Flowering Fossil Bed

 

The name of the show “The Ether and the Mantle,” my last solo show at G.Gibson Gallery, was an imagined love affair between elements of the air and elements of the earth, a picture of the magnetism and wooing and coupling that has everything and nothing to do with human lovemaking. Here is my short statement from the show:

The work in “The Ether and the Mantle” can be read as a series of love poems between elements in the earth and those in the air. The timely meetings of these elements on Earth is a crucial part of the story of our genesis as living creatures.
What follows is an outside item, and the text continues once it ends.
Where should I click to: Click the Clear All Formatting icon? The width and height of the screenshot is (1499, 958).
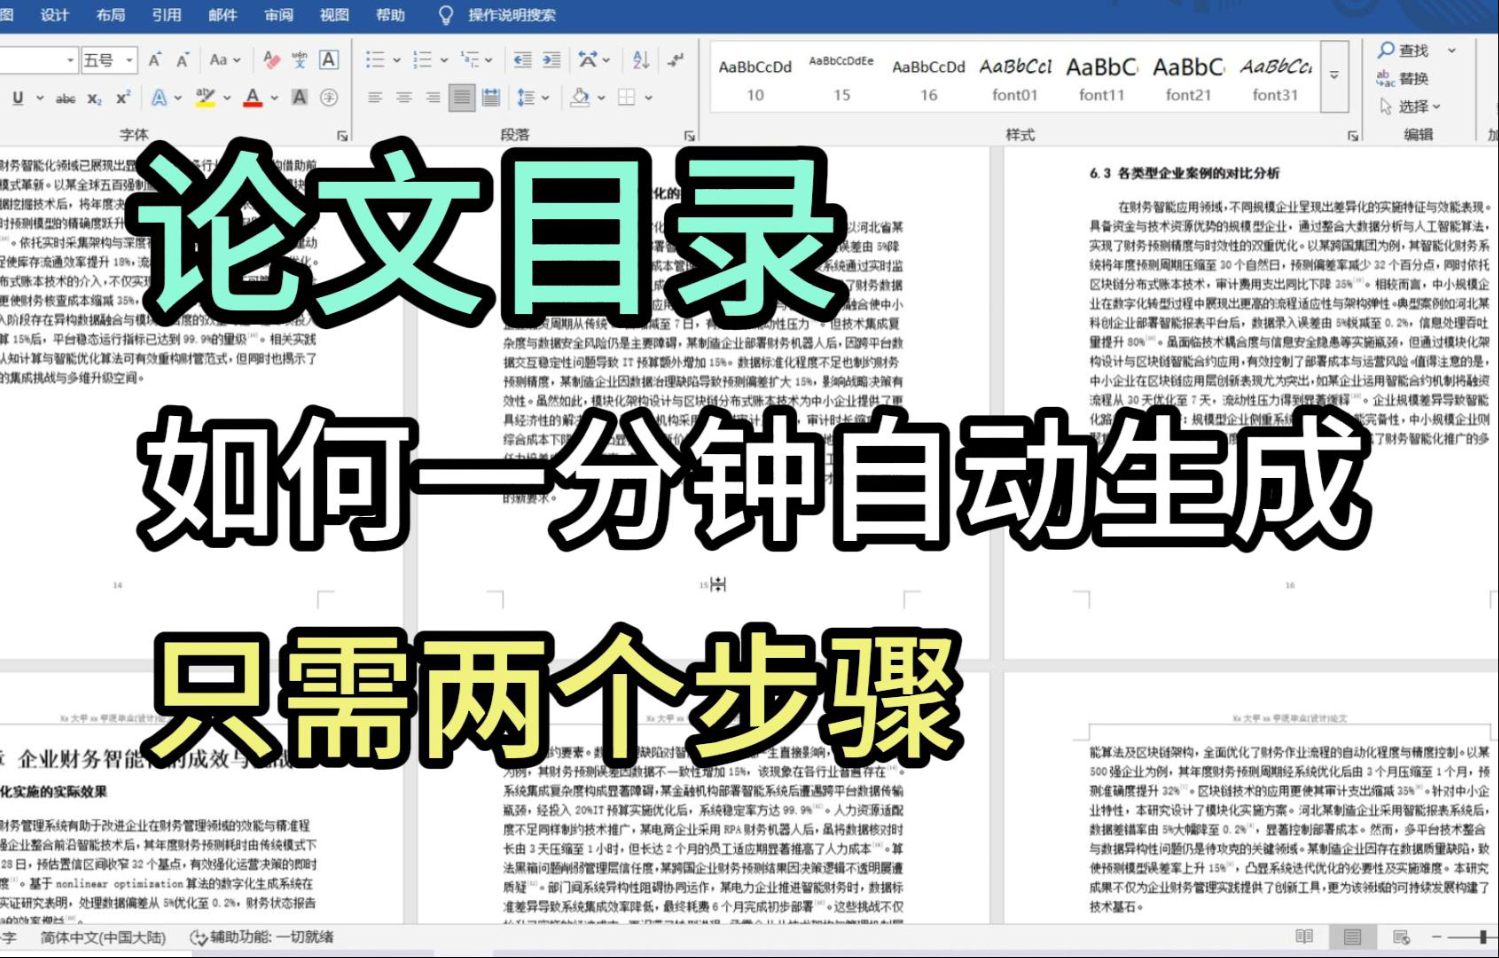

Inspired by recent work with a biochemist, and in the spirit of previous bodies of work, in which I have anthropomorphized mountains, water, rocks and air, I have both seriously and playfully engaged with the tumultuous history of life on a chemical/geological level. It is a story of catastrophe and exchange, morphing structures and unlocking of elements in their time, repulsion, attraction and harmony.

 

Flowering Fossil Bed (Gala Bent 2013)

 

This piece above, “Flowering Fossil Bed,” was the largest piece in the show, and I thought of it as a sort of honeymoon bed. Rocks bloom and flowers crystallize. Hope and future-love hold tenuous sway. Do you know the feeling of weddings? Joy and melancholy and hope and small talk. Awkward dancing, public cake shoving, lights and flowers and aisles and old friendships. Heartbreak and mourning and laughter and boredom. The earth is so full of all of it.